A microcar is an extremely small automobile. Various definitions are used, including "less than 3 metres in length" and "less than 85 cubic feet/2400 litres interior volume". Typically, microcars seat only the driver and a single passenger, and many have only three wheels. Microcars are usually designed and produced for economic purposes when materials and heavy equipment are scarce or fuel is scarce and expensive. Many microcar designs flourished in post-World War II Europe, particularly in Germany, where former military aircraft manufacturers such as Messerschmitt and Heinkel were prominent microcar makers. The Messerschmitt KR175, KR200 and TG500 even had aircraft-style bubble canopies, giving rise to the term bubble car to refer to all these post-war microcars. Isettas and others also had bubble-like appearance.

France also produced large numbers of similar tiny vehicles called voiturettes, but unlike the German makes, these were rarely sold abroad. Very small cars have also been popular in Japan, where again they attract various tax and insurance benefits when compared to other vehicles. These are known as keicars and differ from most of the European microcars in that they are typically designed and built as scaled-down versions of very traditional car configurations, while European microcar designs tend to be unorthodox and sometimes bizarre.

> Task A
Rewrite the records from their first line through the line containing "pos(377,228)", with "chevron arrow" replaced by "dropdown arrow" and everything else unchanged. Leave the pictures out of your answer.

> Records supplied
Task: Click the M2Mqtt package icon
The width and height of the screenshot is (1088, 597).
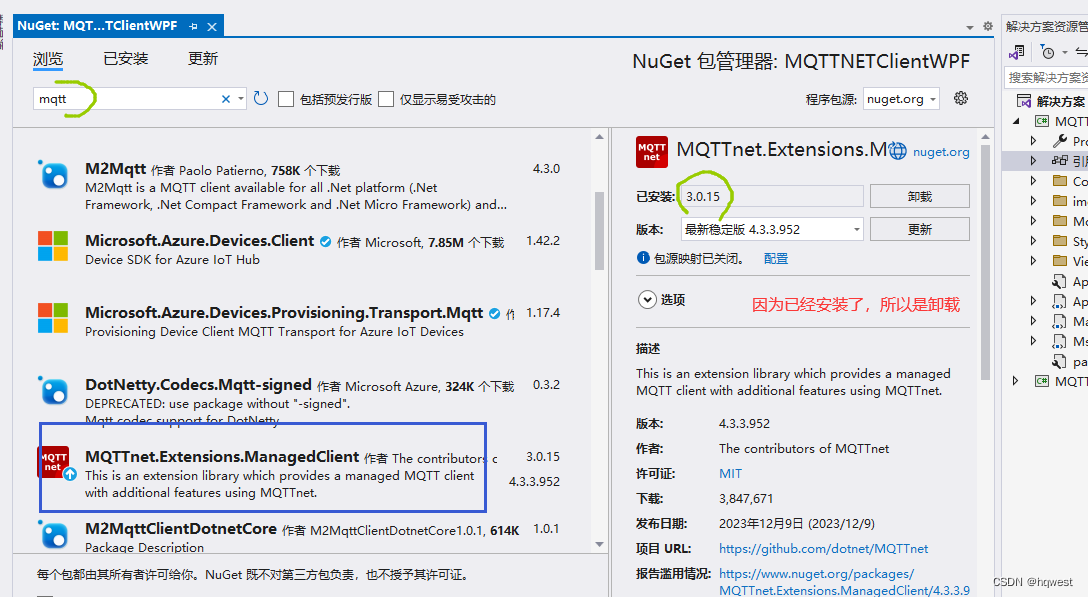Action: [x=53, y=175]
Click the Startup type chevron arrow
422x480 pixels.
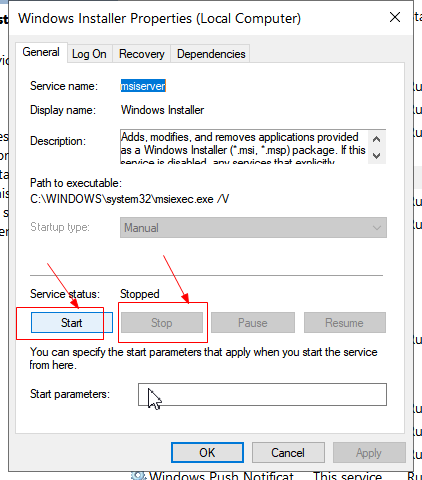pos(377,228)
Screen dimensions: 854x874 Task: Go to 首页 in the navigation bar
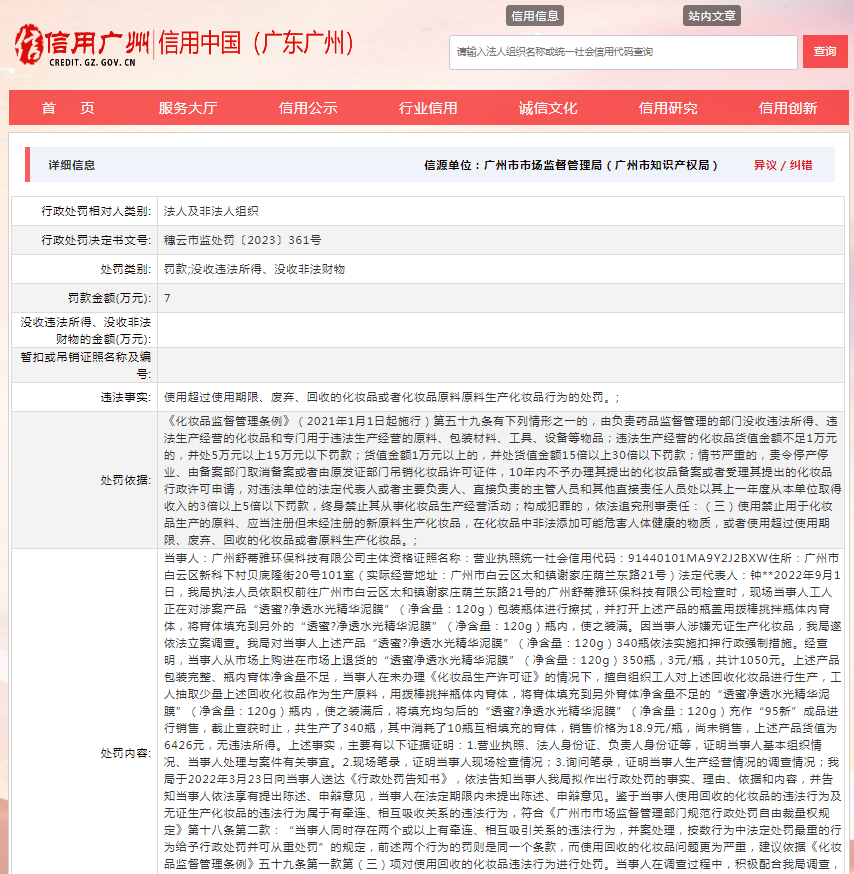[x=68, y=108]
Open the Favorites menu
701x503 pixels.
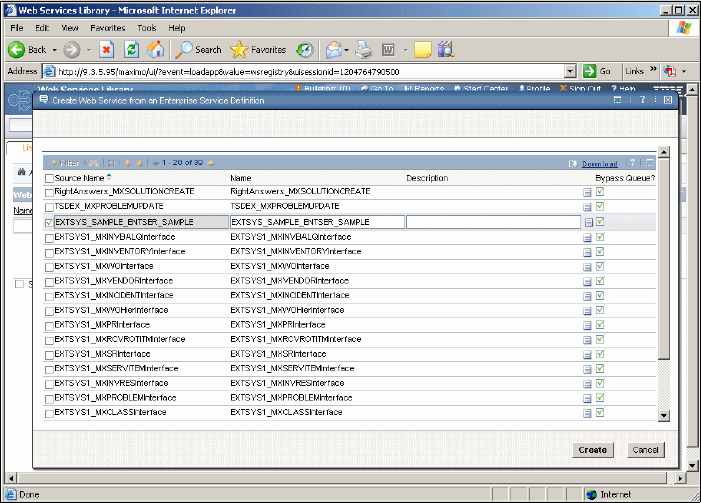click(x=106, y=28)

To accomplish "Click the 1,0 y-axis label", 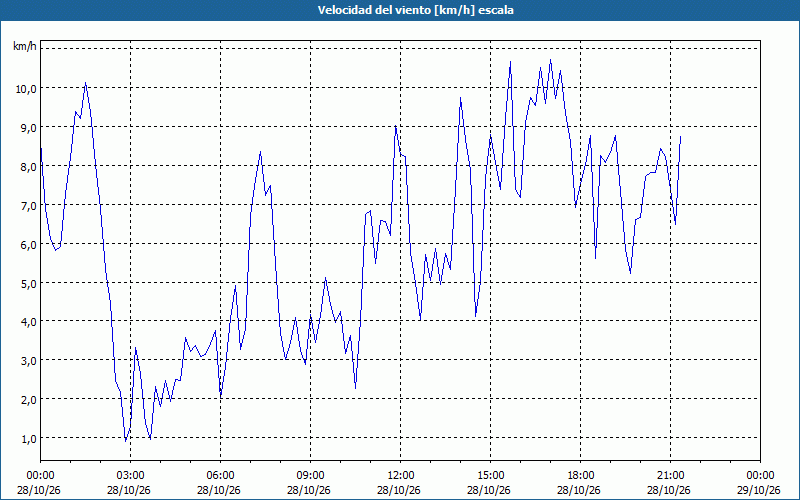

> Task B
Which Messerschmitt models does the microcar text name?

> Final result A
Task: Click the M2Mqtt package icon
The width and height of the screenshot is (1088, 597).
Action: [x=53, y=175]
Click the Startup type dropdown arrow
422x480 pixels.
pos(377,228)

> Final result B
KR175, KR200, TG500